It’s funny how things unfold in MMA.
UFC 206 lost its headliner this week when Daniel Cormier pulled out of his light heavyweight title defense against Anthony Johnson, leaving a much-maligned event without a main event in a market that’s already badly laboring.
In response, the UFC has inexplicably made the former 206 co-main event of Max Holloway vs. Anthony Pettis for an interim featherweight title, according to Ariel Helwani of MMA Fighting.
Even though nobody outside of diehard fans has ever heard of Max Holloway. And Anthony Pettis has one win in a little under two years. And they already had an interim featherweight champion.
Can you feel the excitement?
Didn’t think so.
Furthermore, it appears that interim featherweight champion is about to become the undisputed featherweight champion.
Even though he’ll be badly disputed, because the real champion knocked him out in seconds and never lost his strap. Jose Aldo basically took his ball and went home, was rewarded with a paper belt for it and is now going to get the real thing only a couple of months later by doing absolutely nothing.
Can you feel the excitement?
Definitely didn’t think so.
So here we are in this hodgepodge of bizarro titles, contenders without merit and the only guy who matters in the grand scheme of things losing his belt only two weeks after the biggest win of his life. If you’re tired of all the talk about Conor McGregor, now might be a good time to stop reading.
McGregor is, quite publicly, the only man to ever hold two titles in separate weight classes at the same time. At UFC 205, on the biggest stage in UFC history, he put on the greatest performance of his career and maybe one of the greatest the sport has ever seen given the magnitude of the event and the pristine disposal of Eddie Alvarez he engineered.
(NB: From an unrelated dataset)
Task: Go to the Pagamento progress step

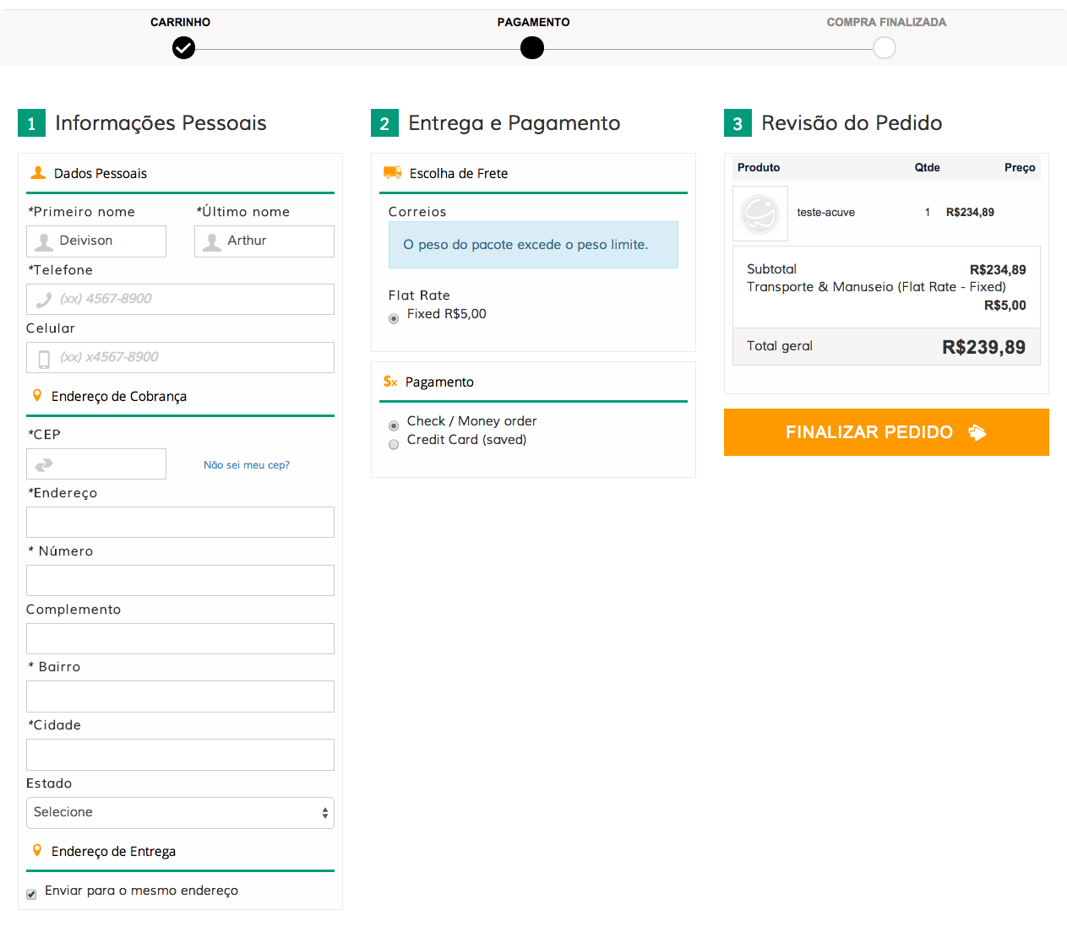Action: tap(532, 48)
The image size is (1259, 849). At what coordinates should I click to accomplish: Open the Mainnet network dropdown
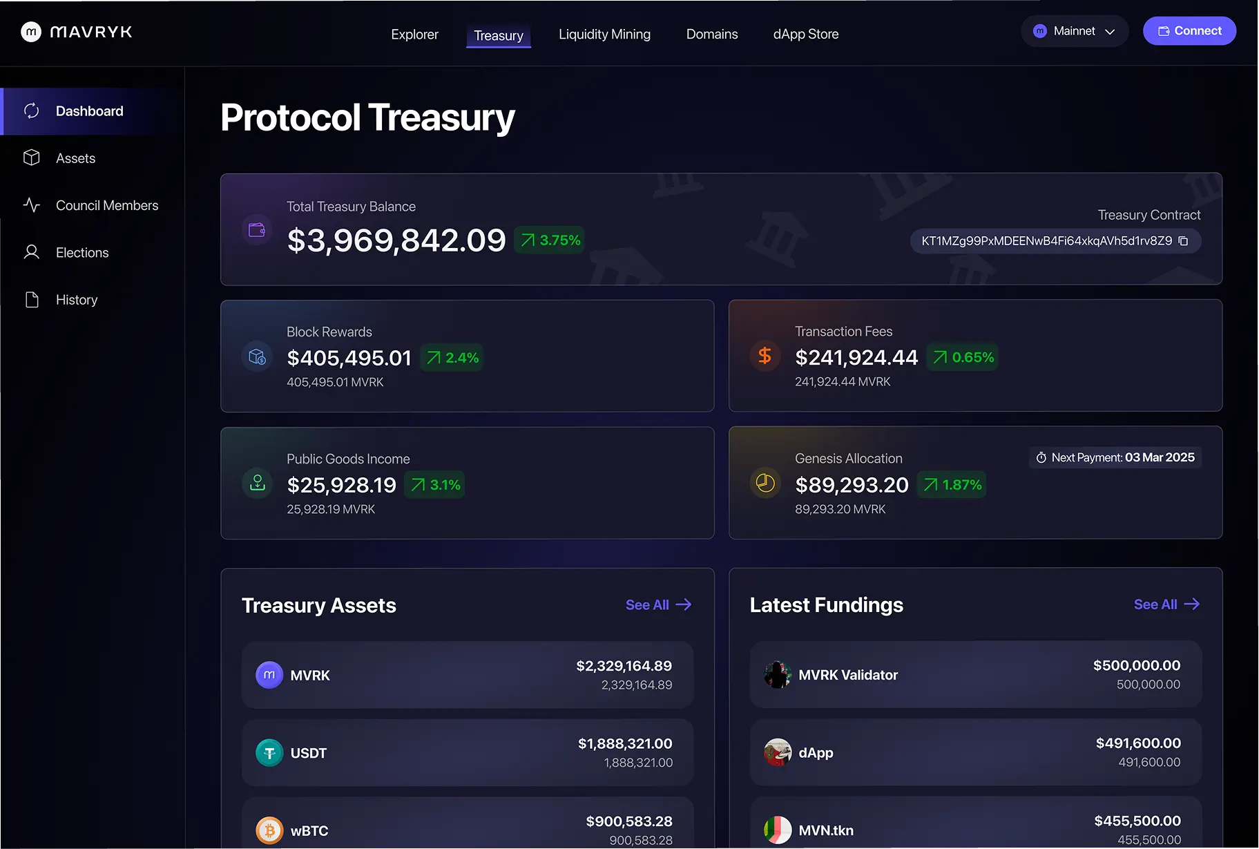pyautogui.click(x=1074, y=31)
His reward is that the UFC is looking to snatch his 145-pound title before he’s even had time to enjoy his accomplishment, pathetically angling to save an event no one cared about in the first place by creating an interim championship no one asked for. In order to do that, they have to strip McGregor—which has been on the table for months—so as to avoid having multiple interim titleholders floating around the division.
(Because that would obviously be too much, what with the importance and integrity of UFC titles and yadda yadda yadda can we get CM Punk another fight anytime soon? There’s debt to finance.)
The notion that anyone cares as much about Holloway fighting Pettis on a random card in December, for an interim title or otherwise, as much as they care about McGregor even tweeting what he ate for breakfast is ludicrous.
On Nov. 12, the Irishman officially became the biggest star the sport has ever seen when he became lightweight champion in the World’s Most Famous Arena, inspiring athletes to adopt his swaggering walk and drawing offers of equity from Marky Mark himself.
And to reward him for reaching an apex no UFC athlete has ever reached? Why, the UFC is stripping him of one of his titles for one of the dumbest reasons imaginable.
If the UFC wants to strip McGregor, fine. It’s as much their belt as it is his. But the reason has to be better than this. They’re taking his title without him losing it and giving it to a guy who never won it (and who McGregor one-punched less than a year ago), all to imaginarily validate the UFC 206 main event? The one no one cared for anyway?
At least strip him for inactivity or insolence or indifference to the featherweight division. Say it has something—anything—to do with him as a competitor. To take a title away from a man who just established himself as the sport’s one true king in the name of doing some erroneously perceived right by irrelevant contenders is basically promotional malpractice.
It makes you want to say, “come on, guys, you’re better than this,” only you don’t know that to be true. This is one of the first big moves the new UFC ownership regime will make, so it’s the first chance the world has to see how good their instincts are when it comes to promoting stars.
Doing this suggests those instincts may not be very good.
This is a stupid reason to strip Conor McGregor of his featherweight title. Look for the box office receipts for UFC 206, and for the future of the featherweight division, to prove that much.